Hence parsing the above data we hope to get this structure:
$VAR = { "Urinary Bladder" => ["CYST-" , "VESIC-"]};
What's the right way to parse it?
I'm stuck with this, that doesn't give me result as I want.
use Data::Dumper;
my %bighash;
my $key = "";
my $cx = "";
while (<>) {
chomp;
if (/^MH = (\w+/)) {
$key = $1;
push @{$bighash{$key}}, " ";
}
elsif ( /^CX = (\w+/)) {
$cx = $1;
}
else {
push @{$bighash{$key}}, $cx;
}
}
如果你对这篇内容有疑问,欢迎到本站社区发帖提问 参与讨论,获取更多帮助,或者扫码二维码加入 Web 技术交流群。
绑定邮箱获取回复消息
由于您还没有绑定你的真实邮箱,如果其他用户或者作者回复了您的评论,将不能在第一时间通知您!
发布评论
评论(6)
如果您使用
$/
一次读取一段数据,这会变得更简单。

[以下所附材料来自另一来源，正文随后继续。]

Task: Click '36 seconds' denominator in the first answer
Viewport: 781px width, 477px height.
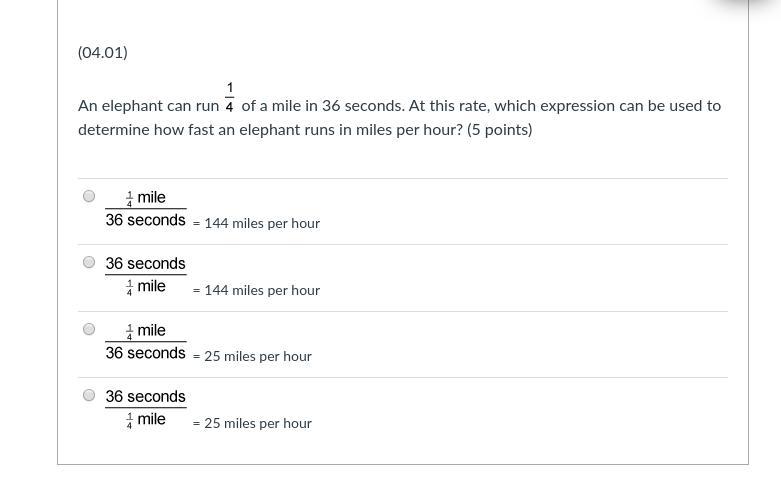Action: (145, 220)
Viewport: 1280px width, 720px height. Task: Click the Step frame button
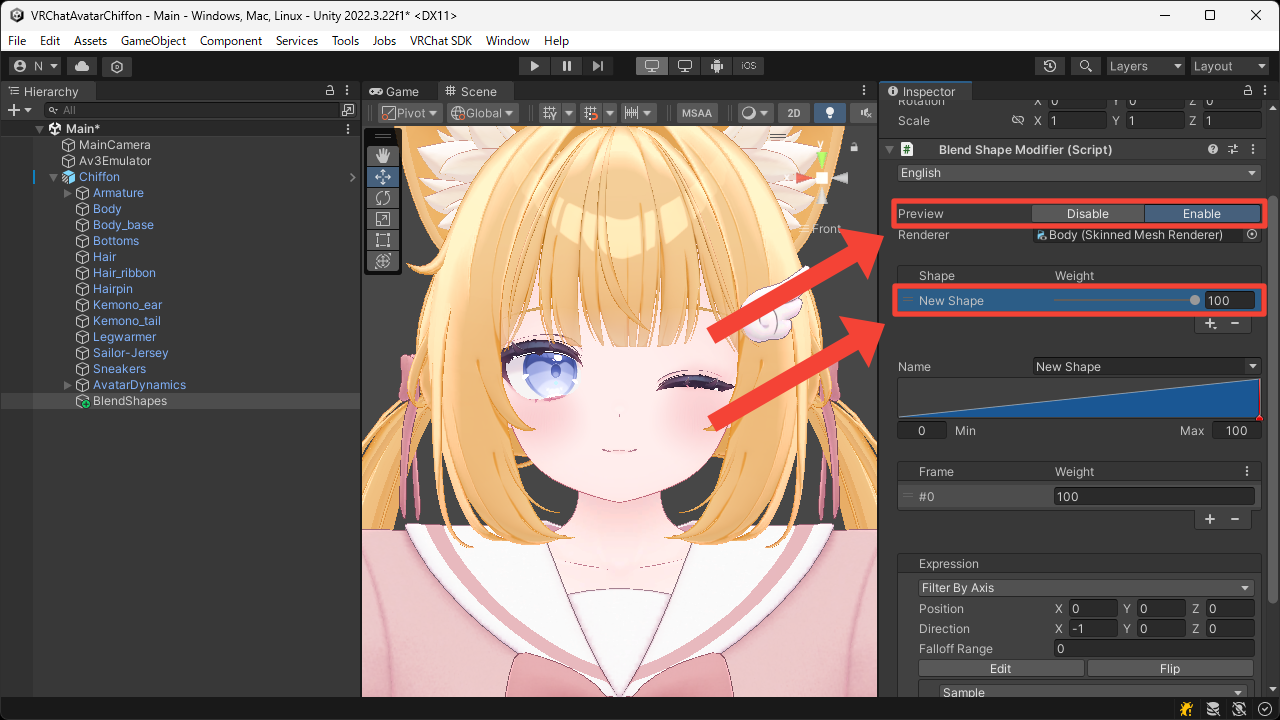pos(598,66)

我很惊讶没有其他人提出这一建议。输出如下所示:
This becomes simpler if you use
$/
to read the data a paragraph at a time. I'm surprised that no-one else has suggested that.The output looks like this:
尝试以下操作。检查更改(或听 Aki 的说法)可能是个好主意:
更新:使用 Regex-Captures 而不是
split
和grep
Try the following. And it's probably a good idea to examine the changes (or listen to Aki):
Update: Used Regex-Captures instead of
split
andgrep
最近没有练习我的 Perl 功夫,但最后的 else 语句看起来很可疑。
尝试删除最后一个 else 语句并在第二个 elsif 之后直接添加“push”语句。基本上匹配CX后就直接进行push操作。
另外,您知道 MH 必须始终出现在 CX 之前,否则逻辑就会中断。
Haven't practiced my perl kung fu lately but the last else statement looks fishy.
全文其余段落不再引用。